GEP were performed essentially as described [20, 39]. Briefly, 150 ng of total RNA were labeled with Cyanine (Cy)-3 dye andCy3-labeled RNA was hybridized using the Affymetrix Human Whole Genome (8 × 60 k) oligo-microarray platform (Agilent Technologies) and analyzed with an Agilent Microarray Scanner (Agilent Technologies) using the Agilent Feature Extraction Software 10.7.3 (Agilent Technologies). Microarray data have been deposited in NCBI Gene Expression Omnibus repository (#GSE131539) and could be accessed through the following link: https://www.ncbi.nlm.nih.gov/geo/query/acc.cgi?acc=GSE131539.

Statistical analyses

All statistical analyses and graphs were performed using GraphPad PRISM software (version 6.0) using the most appropriate test, as specified in each figure.
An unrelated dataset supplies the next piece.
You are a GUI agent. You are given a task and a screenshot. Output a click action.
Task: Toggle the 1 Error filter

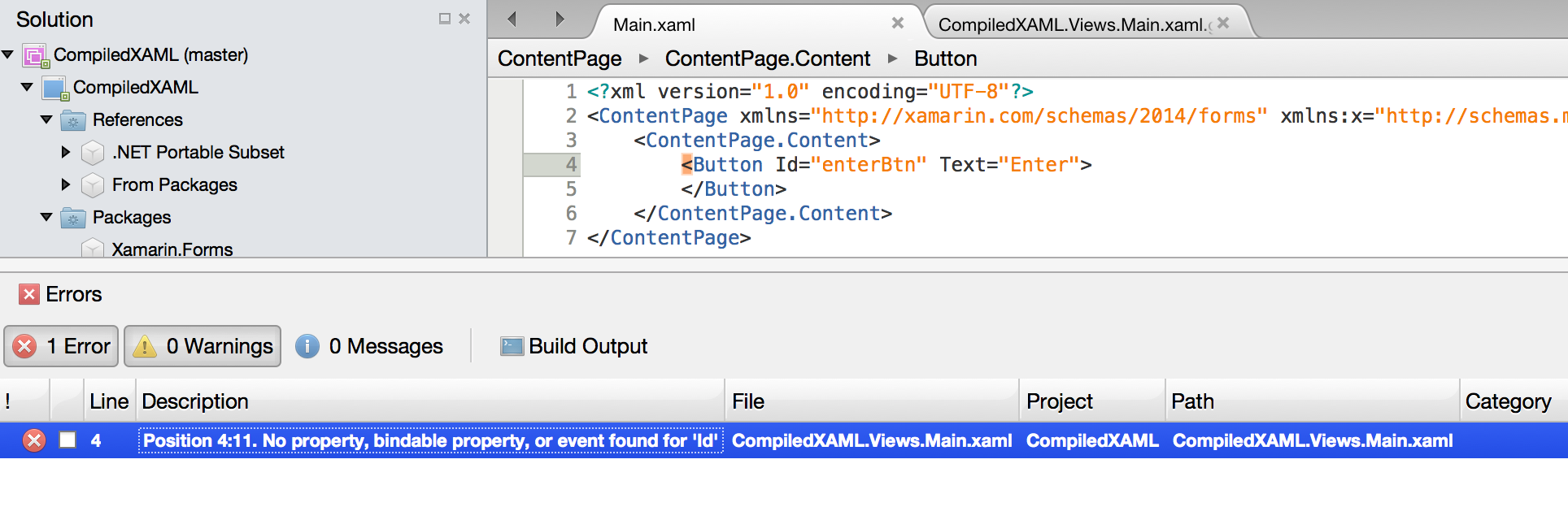point(62,346)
Independent groups are subjected to the comparison under the assumptions of normal distribution and equal variances. Data are presented as the mean ± SD of at least three biological replicates unless otherwise specified. Sample size for each experiment is indicated in the figure legend; no a priori criteria were established to predetermine sample size. Significant differences between means were determined with two-tailed Student’s t tests. For nonlinear regression analyses, Fisher’s exact test was used to calculate the global p value reported in the graph. SFPQ/SRSF2 co-localization (immunofluorescence analysis) was analyzed by Pearson correlation. The differences were defined as statistically significant (*p < 0.05), highly significant (**p < 0.01), and extremely significant (***p < 0.001). No samples were excluded from the analyses and no randomization or blinding was used.

“Materials and methods” are better described in Supporting Materials.